Donations to progressive charities took off after President Trump was elected. And since then, this kind of ‘backlash’ giving has come to be known as rage donating.

It’s been called a lazy, middle-class citizen’s form of protest as well as a new form of donor motivation.

But is it really new? And is it really a lazy protest?

For the people who give to causes, this kind of giving isn’t new at all. You see an abused-animal story on the news that outrages you, and you give to the ASPCA. You see a homeless panhandler on the street, then give to The Salvation Army. You hear about the rise of a hate group, then give to the Southern Poverty Law Center.

People have been reacting to events by donating probably as long as there have been nonprofits.

What’s more, for those who give to causes, there’s nothing lazy about it.

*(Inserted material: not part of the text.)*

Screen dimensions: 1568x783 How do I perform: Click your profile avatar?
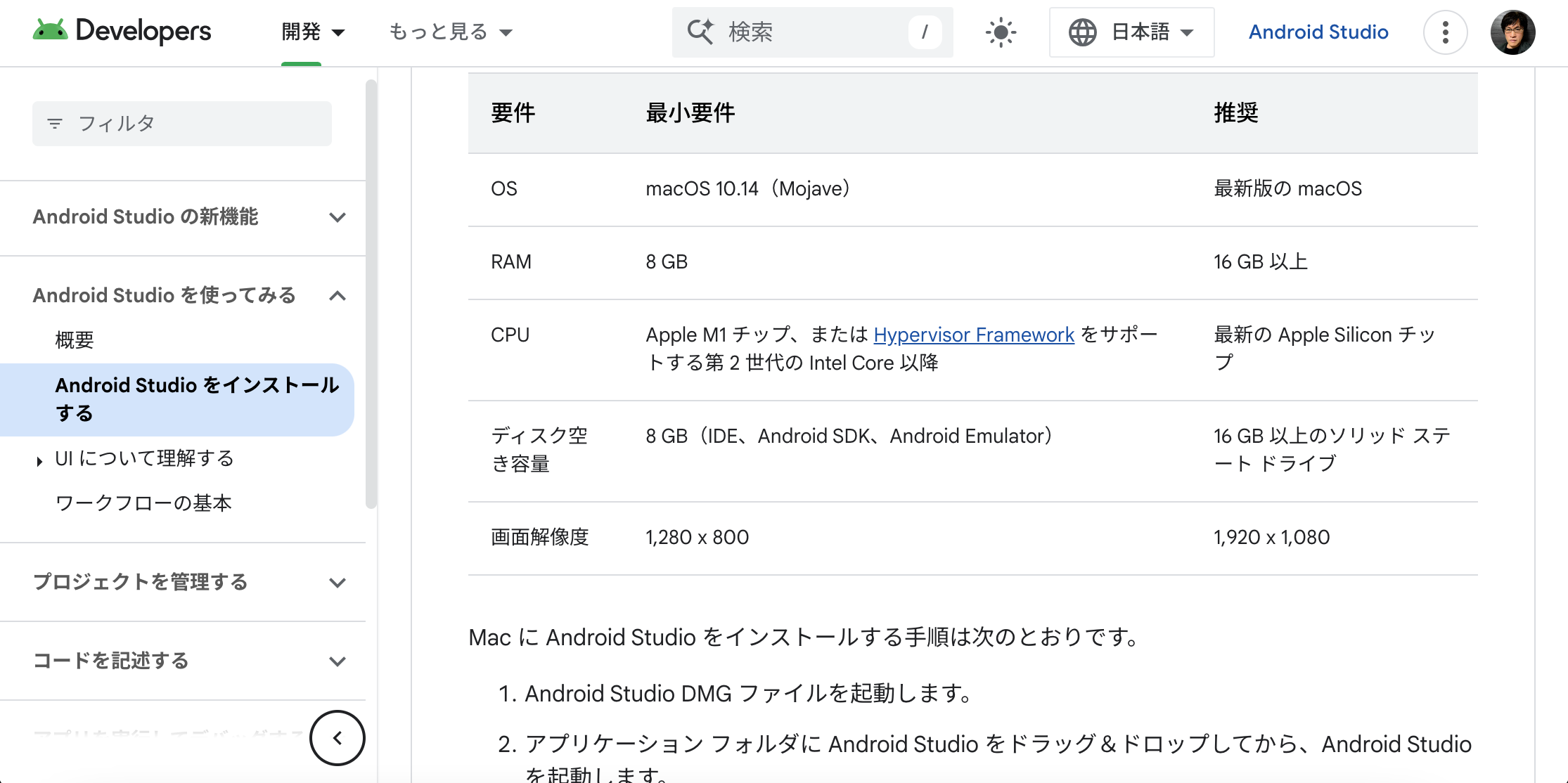[1512, 32]
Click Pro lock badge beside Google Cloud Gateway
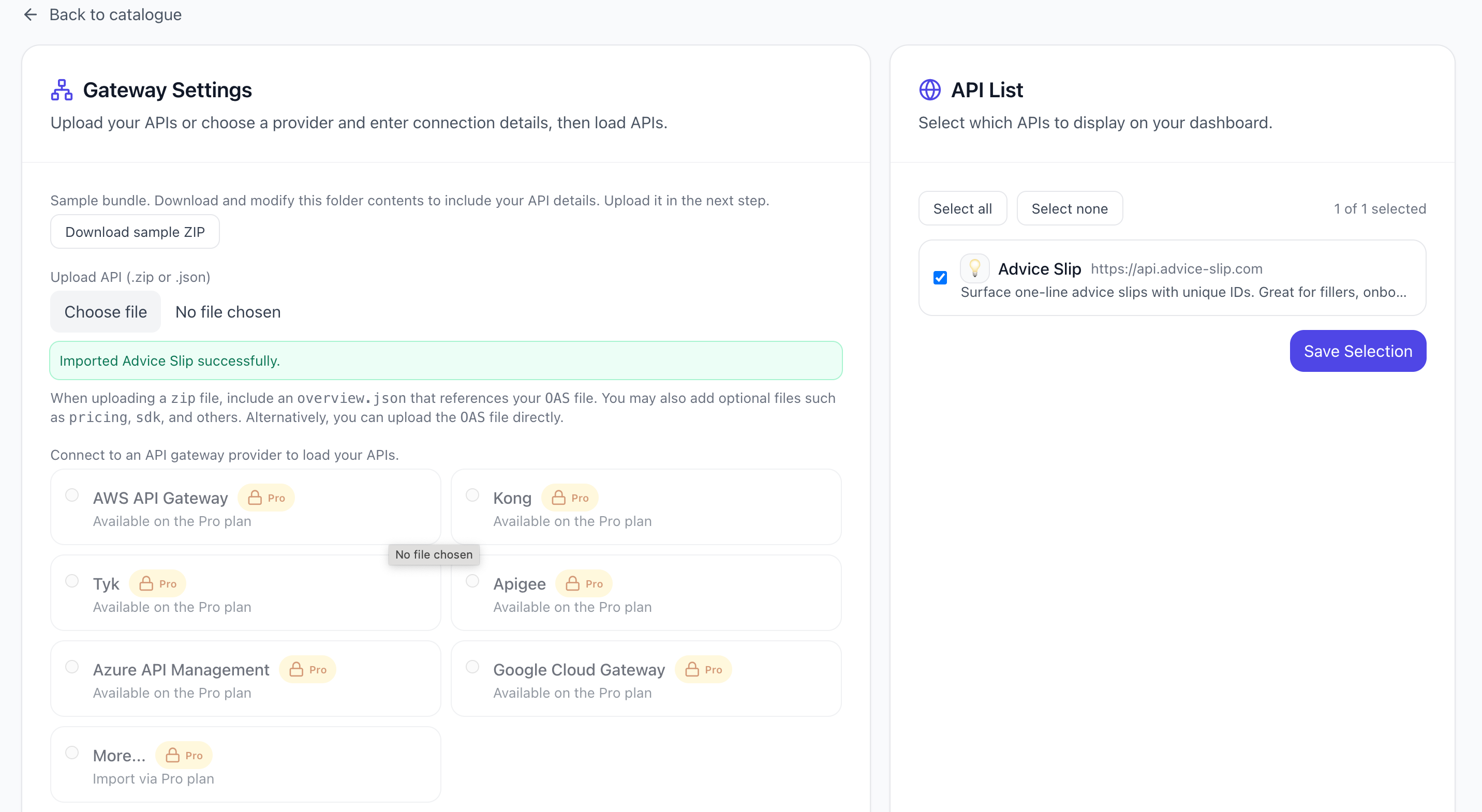Viewport: 1482px width, 812px height. coord(703,669)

This is a legitimate way to make your feelings known and make a difference. Sure, you could bend your neighbor’s ear about the need to save Social Security. Or pick up a sign and march in front of the Capitol to protest entitlement cuts.

Those are good things to do, but in and of themselves, the impact will be fleeting, even though it might be momentarily satisfying. But by donating to a nonprofit, you can bring the full weight of that organization to bear on the problem, and that’s more likely to actually cause something to change.

Is so-called rage donating the new anger-driven way of giving that it’s being hyped up to be? Doesn’t seem like it.

Instead, it’s more like the natural result when a nonprofit’s messaging is relevant and in step with the donor’s values. And that’s just good fundraising.